A classic RAG system would have done one retrieval and likely missed half the question. Agentic RAG handles the decomposition naturally.
Architecture
A production agentic RAG system has:
- Retriever(s) — vector search, keyword search, web search, structured query (SQL)
- Query rewriter — agent step that refines the query before retrieval
- Agent loop — orchestration that decides which retriever to call, when to stop
- Memory — partial results accumulated across steps
- Synthesizer — final step that produces the answer with citations
In a framework, this looks like:
- LangGraph: state graph with retrieve / reason / decide nodes
- LlamaIndex: their agent abstractions specialize in this
- CrewAI: multi-agent variation where one agent retrieves, another reasons
Common patterns
- Router — agent picks one of several retrievers based on query type
- Iterative refinement — retrieve, check if enough, refine query, retrieve again
- Sub-question decomposition — break complex query into sub-questions, solve each, combine
- Self-correcting — retrieve, draft answer, check answer quality with LLM-as-judge, retry if low
These are not exclusive — a serious agentic RAG system uses several.
Cost and latency
Agentic RAG is roughly 5-10× more expensive and 5-10× slower than classic RAG for the same query. The win is on hard queries where classic RAG would have failed; for easy queries, agentic is overkill.
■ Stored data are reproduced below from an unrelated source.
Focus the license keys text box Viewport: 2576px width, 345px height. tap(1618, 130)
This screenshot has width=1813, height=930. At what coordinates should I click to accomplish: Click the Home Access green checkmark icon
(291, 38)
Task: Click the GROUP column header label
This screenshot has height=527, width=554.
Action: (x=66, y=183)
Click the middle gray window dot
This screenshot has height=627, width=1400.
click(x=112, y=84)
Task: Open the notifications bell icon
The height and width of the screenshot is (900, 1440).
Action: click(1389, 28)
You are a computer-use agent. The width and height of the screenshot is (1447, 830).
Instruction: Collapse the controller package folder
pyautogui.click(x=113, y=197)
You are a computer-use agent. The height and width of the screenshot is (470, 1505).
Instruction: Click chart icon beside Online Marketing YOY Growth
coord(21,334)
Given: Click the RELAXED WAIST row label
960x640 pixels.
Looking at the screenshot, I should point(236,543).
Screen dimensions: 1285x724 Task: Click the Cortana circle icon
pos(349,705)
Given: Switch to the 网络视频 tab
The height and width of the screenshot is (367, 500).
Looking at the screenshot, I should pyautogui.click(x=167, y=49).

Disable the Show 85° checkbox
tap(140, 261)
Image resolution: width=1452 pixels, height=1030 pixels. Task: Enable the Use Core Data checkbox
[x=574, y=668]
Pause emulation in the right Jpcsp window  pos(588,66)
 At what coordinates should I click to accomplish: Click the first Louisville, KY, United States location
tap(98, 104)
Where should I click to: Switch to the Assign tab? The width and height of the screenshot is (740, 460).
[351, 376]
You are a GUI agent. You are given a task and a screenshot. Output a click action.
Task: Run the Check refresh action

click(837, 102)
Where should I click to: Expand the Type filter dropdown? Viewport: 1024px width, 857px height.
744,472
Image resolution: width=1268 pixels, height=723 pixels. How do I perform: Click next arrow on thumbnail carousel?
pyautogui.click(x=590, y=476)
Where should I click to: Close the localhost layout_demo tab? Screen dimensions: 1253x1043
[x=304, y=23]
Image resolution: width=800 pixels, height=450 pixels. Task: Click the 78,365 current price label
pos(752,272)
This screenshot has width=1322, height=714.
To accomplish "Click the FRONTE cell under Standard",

The right architecture for production: route to classic RAG for simple queries, route to agentic RAG for complex ones. A query classifier (small LLM, ~$0.20/$1.25) decides at the entry. The cost differential pays for the complexity.
Common pitfalls
- Agentic everything, even simple queries. Use a classifier; don't agent the trivial.
- No termination criteria. Agents loop forever without a stopping condition.
- No retrieval evaluation. You can't tell if the agent is actually retrieving better than classic RAG without evals.
- Skipping observability. Multi-step agents are impossible to debug without tracing.
- Optimizing latency before quality. Get quality right first; latency optimizations come second.
Tools that handle agentic RAG
- LangGraph (deep dive) — best for production stateful agents including agentic RAG
- LlamaIndex (deep dive) — RAG-first framework with strong agent abstractions
- CrewAI — fastest prototyping
- OpenAI Agents SDK — strong handoff patterns
For observability and evaluation specifically — agentic RAG breaks if you can't see and score the agent's decisions. Use Respan or equivalent to trace every step.
How to start
If you have classic RAG working:
- Identify queries where classic RAG fails. Sample bad outputs from production traces.
- Build a query classifier that flags those queries for agentic flow.
- Build the agentic flow — start with iterative refinement (retrieve → check → refine → retrieve → answer).
- Wire evals comparing classic vs agentic on the failure-mode queries.
- Roll out gradually — start with 5% of traffic on agentic, monitor latency / cost / quality.
FAQ
Is agentic RAG always better than classic RAG? No. For simple queries, classic RAG is faster and cheaper. Agentic RAG wins on multi-hop, ambiguous, or multi-source queries.
How much more does agentic RAG cost? Roughly 5-10× more LLM calls per query. The cost is justified for queries classic RAG handles poorly.
Should I use it for chat applications? Selectively. Route simple turns to classic RAG, complex turns to agentic. A classifier at the entry decides.
Does agentic RAG work with any LLM? Yes — it's an architectural pattern, not a model feature. Better models with tool-use capability work better. Claude Sonnet 4.6, GPT-5.5, and Gemini 3.1 Pro all do agentic RAG well.
What's the difference between agentic RAG and an agent that uses RAG as a tool? They overlap heavily. "Agentic RAG" usually emphasizes RAG as the primary activity; "agent with RAG tools" emphasizes a broader agent that includes retrieval. The implementations look similar.
Which framework is best? LangGraph for production stateful agents; LlamaIndex if your stack is RAG-first. See our framework comparison.